The International Organization for Migration (IOM), a United Nations Agency, has revealed that the number of displaced persons (IDPs) and refugees returning to their homes in Sudan has risen to more than two million people in less than a year.

 

 

Sudan recorded its highest number of displaced persons last January, with 11,585,384, before their numbers gradually declined after the army recaptured the states of Sennar, Al-Gezira, and Khartoum, as well as other areas in the White Nile and North Kordofan states.

 

 

The IOM said, in a statement, that “an estimated 2,004,302 people returned to their areas of origin between November 2024 and July 2025.”

 

 

It indicated that 1.9 million returnees backed to their localities of origin, either to their homes or to other forms of shelter, while the rest returned to their states or localities, but not to their specific locations of origin.

 

 

The organization reported that more than 1.5 million individuals returned from within the country, while more than 455,000 returned from outside Sudan.
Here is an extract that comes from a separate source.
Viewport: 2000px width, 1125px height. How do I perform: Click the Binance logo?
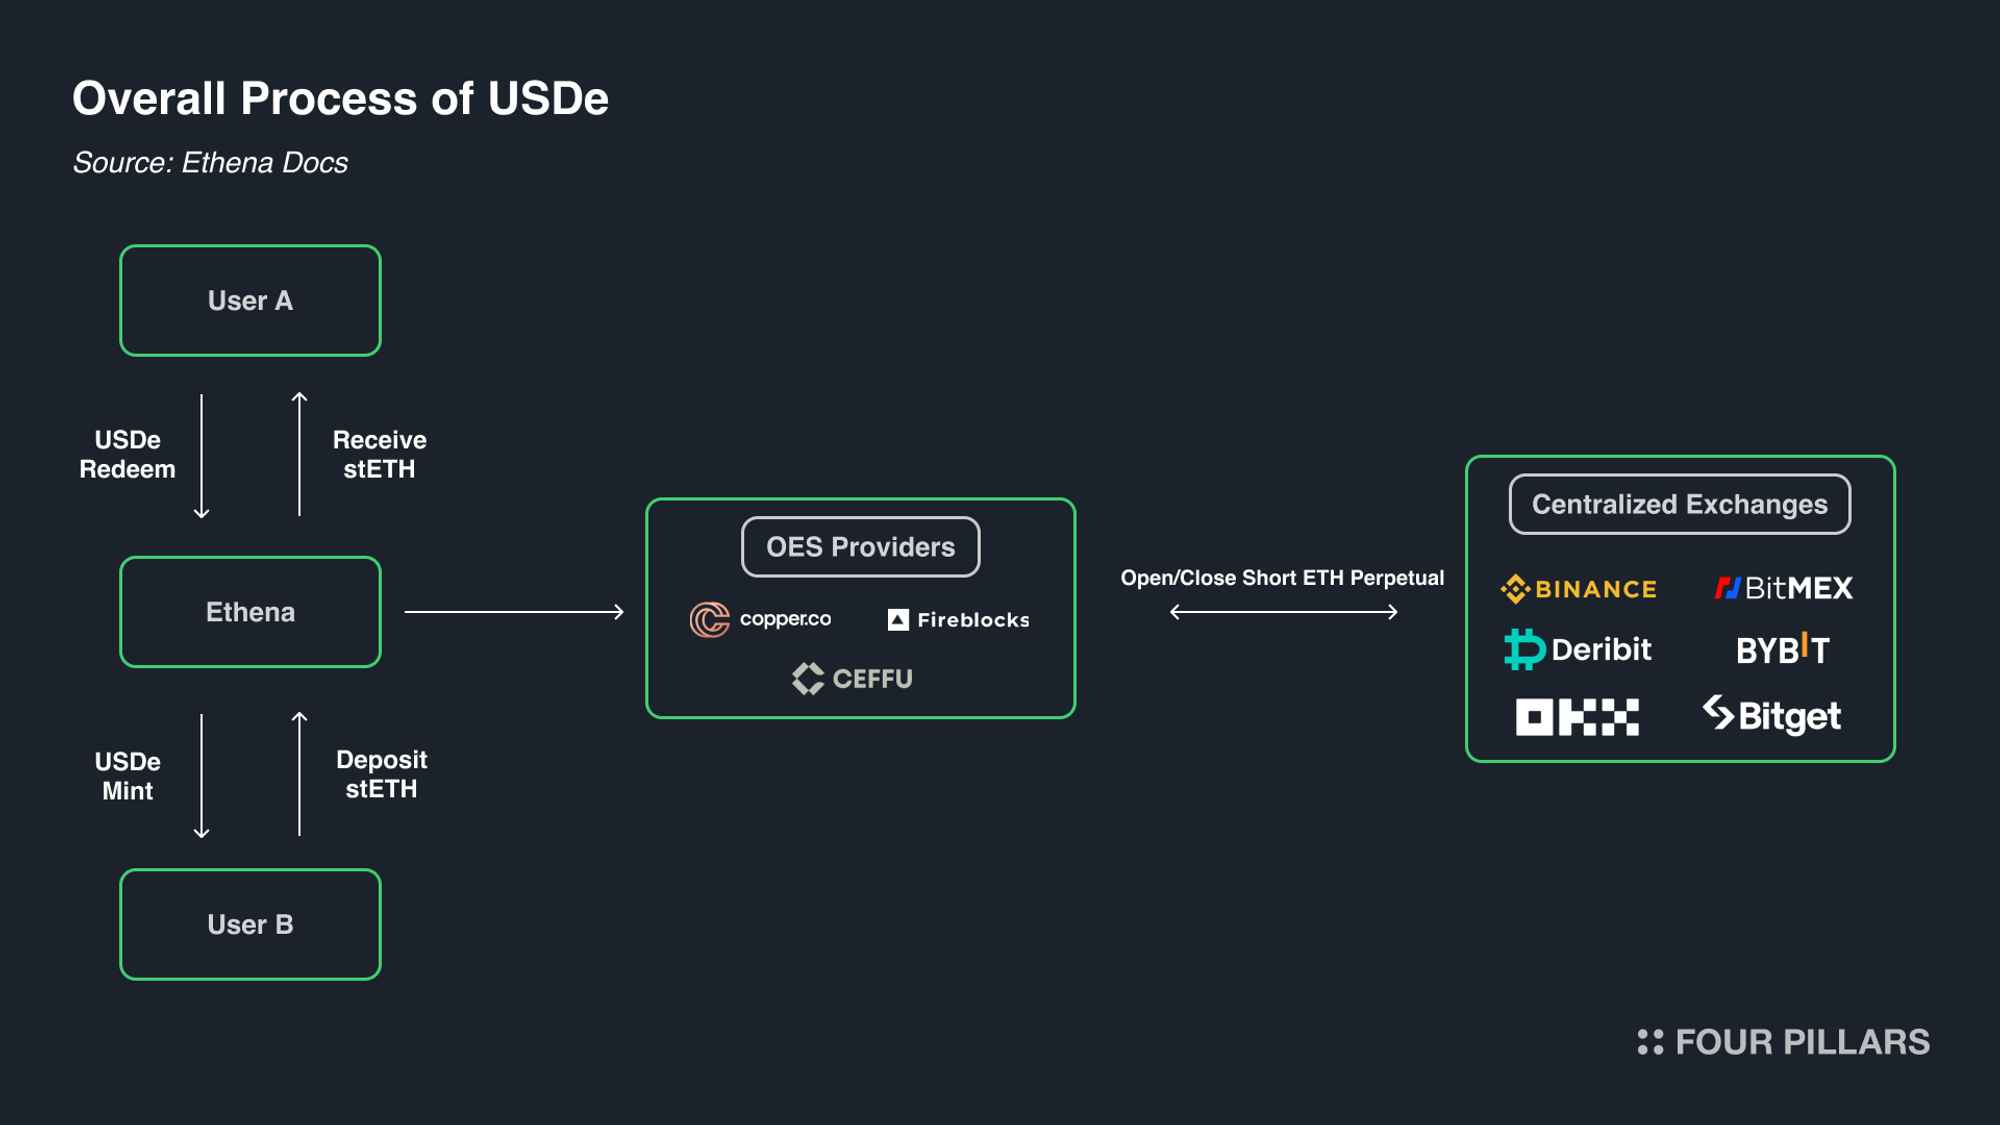[x=1579, y=589]
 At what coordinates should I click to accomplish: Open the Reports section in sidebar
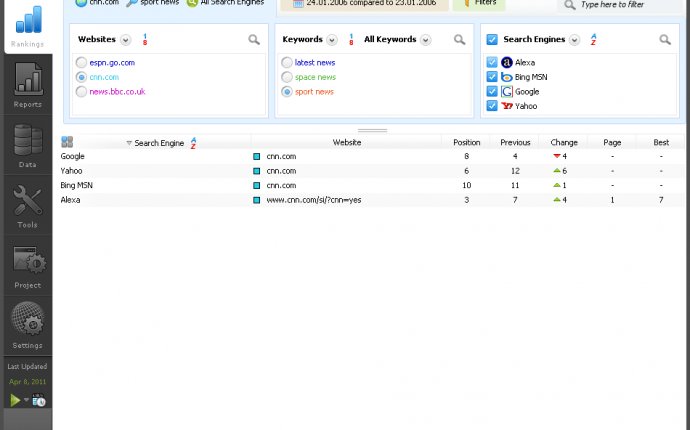[x=27, y=84]
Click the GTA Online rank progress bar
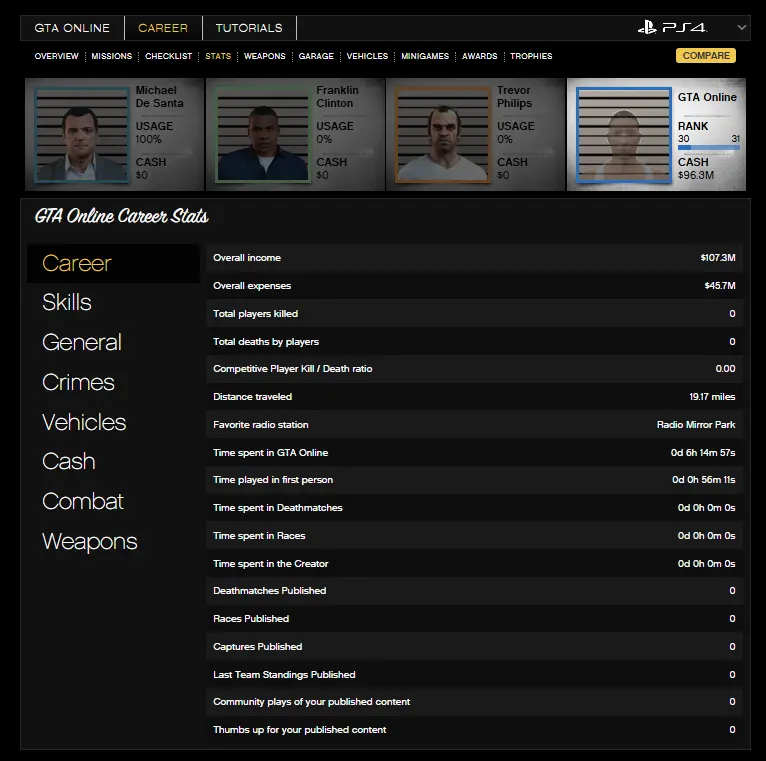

They all returned to 1,611 locations in 39 localities in six states.

 

 

It explained that 48% of the total returnees reverted to Al-Gezira, while 30% arrived in Khartoum, 9% in Sennar, 7% in Blue Nile, and 5% in White Nile. River Nile and West Darfur received 1% each.

 

 

Only 587,000 individuals returned to Khartoum State, from which 3.7 million people fled the brutality of the Rapid Support Forces (RSF) before the army recaptured it last March.